Whether you’re cooking a full meal or simply warming up a cup of coffee, a microwave is an indispensable kitchen helper. As a result, there are hundreds — if not thousands — of options for you, the consumer, to choose from.
At BestReviews, we aim to help our readers find the best products to suit their individual requirements. To avoid bias, we never accept free samples from manufacturers. To determine which products are the best on the market, we consult experts, analyze data, and obtain feedback from real owners. The result: fair and thorough reviews you can trust.
If you're ready to buy a microwave, please see the matrix at the top of the page for our recommendations. If you’d like to learn more about how to pick the best microwave for you, please continue reading this shopping guide.
If it's your first microwave, the logical question to start with is, "Do I need a microwave?"
Of course, we can't answer this question for you, but they are ridiculously handy as far as kitchen appliances go. Most people find them useful.

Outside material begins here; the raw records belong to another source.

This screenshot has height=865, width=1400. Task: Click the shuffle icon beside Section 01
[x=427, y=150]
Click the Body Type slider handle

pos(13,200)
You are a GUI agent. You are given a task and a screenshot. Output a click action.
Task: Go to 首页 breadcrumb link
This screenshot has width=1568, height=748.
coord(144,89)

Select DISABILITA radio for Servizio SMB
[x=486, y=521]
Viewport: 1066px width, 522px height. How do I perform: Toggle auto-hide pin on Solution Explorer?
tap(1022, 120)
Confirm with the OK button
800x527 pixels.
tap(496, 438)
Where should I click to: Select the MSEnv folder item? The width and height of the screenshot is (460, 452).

Here are just a few reasons why you might benefit from having a microwave in your kitchen:
A microwave can speed up cooking tasks that take hours in a conventional oven. For example, you can bake a potato in a microwave in about five minutes.
If you bake often, microwaves are great for “stovetop” tasks like melting chocolate or butter. These jobs require a lot more time and attention when done on the stovetop; a microwave is a definite timesaver.
It's possible to toast nuts and fresh bread crumbs in a microwave.
Do you love Taco Tuesday? A microwave is perfect for warming tortillas.
It's possible to steam vegetables and other foods in a microwave.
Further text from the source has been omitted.